Collected data entries
---------------
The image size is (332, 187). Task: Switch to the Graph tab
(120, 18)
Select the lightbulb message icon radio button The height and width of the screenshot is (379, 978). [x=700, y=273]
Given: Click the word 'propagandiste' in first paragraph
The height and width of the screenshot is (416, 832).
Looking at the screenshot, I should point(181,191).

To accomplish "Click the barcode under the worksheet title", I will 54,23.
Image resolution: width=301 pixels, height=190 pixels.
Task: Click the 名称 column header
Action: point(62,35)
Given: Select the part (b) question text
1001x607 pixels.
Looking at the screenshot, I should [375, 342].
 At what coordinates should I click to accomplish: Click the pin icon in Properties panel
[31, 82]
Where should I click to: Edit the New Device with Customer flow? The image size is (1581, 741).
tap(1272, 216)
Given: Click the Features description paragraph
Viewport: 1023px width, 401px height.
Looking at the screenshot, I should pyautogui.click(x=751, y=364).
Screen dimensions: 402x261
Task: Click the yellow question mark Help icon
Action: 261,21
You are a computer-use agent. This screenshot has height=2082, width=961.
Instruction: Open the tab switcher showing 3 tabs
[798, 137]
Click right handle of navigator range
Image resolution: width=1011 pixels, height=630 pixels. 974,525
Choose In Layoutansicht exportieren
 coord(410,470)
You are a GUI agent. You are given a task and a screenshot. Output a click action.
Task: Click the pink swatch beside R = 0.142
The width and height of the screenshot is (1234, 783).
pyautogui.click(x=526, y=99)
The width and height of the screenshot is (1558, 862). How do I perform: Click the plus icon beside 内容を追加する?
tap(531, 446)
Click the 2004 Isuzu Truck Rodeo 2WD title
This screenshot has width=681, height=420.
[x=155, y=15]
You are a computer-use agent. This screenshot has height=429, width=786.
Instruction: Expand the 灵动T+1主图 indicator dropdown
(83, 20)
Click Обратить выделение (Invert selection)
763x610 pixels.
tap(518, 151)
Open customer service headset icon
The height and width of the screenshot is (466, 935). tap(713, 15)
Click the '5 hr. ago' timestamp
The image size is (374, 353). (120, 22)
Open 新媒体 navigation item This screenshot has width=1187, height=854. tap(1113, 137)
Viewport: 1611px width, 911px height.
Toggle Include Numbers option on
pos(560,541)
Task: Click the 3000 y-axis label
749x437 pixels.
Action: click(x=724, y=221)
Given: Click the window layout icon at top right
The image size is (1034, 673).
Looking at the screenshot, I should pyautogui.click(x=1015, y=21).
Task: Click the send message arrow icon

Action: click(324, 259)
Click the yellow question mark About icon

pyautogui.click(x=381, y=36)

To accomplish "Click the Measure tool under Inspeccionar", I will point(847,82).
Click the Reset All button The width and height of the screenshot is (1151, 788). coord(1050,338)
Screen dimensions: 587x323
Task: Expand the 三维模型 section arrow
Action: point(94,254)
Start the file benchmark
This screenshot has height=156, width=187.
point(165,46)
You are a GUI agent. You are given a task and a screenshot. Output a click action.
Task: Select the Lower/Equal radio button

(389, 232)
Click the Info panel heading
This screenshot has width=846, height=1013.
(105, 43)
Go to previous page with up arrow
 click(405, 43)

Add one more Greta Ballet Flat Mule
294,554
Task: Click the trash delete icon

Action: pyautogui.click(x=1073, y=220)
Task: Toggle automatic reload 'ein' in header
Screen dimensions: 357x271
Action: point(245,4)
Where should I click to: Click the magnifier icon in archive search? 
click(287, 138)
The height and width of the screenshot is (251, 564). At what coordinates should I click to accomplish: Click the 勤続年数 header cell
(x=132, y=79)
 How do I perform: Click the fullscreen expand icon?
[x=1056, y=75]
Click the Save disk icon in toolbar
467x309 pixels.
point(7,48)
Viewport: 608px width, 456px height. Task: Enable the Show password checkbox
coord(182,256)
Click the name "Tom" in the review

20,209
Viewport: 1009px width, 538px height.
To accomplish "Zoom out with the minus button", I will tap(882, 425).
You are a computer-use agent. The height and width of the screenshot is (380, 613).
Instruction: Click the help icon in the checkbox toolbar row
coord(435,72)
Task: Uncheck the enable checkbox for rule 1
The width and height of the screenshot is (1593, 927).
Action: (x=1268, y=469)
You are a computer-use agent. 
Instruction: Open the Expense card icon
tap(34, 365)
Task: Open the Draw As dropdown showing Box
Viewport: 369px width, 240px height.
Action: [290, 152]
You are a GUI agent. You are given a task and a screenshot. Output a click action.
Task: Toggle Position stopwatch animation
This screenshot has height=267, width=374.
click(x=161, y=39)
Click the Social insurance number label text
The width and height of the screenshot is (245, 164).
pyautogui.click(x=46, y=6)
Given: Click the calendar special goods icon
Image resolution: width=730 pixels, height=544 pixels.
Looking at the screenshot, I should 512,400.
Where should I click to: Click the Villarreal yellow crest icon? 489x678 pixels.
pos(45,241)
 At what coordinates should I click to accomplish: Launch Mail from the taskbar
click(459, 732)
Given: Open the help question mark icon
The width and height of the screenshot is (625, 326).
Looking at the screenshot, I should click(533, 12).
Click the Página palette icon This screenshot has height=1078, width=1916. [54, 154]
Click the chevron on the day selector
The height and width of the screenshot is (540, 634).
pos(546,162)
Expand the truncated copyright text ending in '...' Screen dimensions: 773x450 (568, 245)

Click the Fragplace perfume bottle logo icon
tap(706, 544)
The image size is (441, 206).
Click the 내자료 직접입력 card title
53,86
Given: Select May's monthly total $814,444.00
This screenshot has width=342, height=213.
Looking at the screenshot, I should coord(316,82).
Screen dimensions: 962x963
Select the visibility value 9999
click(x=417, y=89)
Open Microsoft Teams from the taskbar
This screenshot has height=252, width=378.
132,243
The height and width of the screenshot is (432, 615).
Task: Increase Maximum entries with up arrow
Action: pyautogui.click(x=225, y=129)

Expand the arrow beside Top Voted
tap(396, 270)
---------------
• The task
Could you please copy the lines above exactly, beginning at the first and ending at the line that contains "Given: Click the word"?

• Your solution
The image size is (332, 187). Task: Switch to the Graph tab
(120, 18)
Select the lightbulb message icon radio button The height and width of the screenshot is (379, 978). [x=700, y=273]
Given: Click the word 'propagandiste' in first paragraph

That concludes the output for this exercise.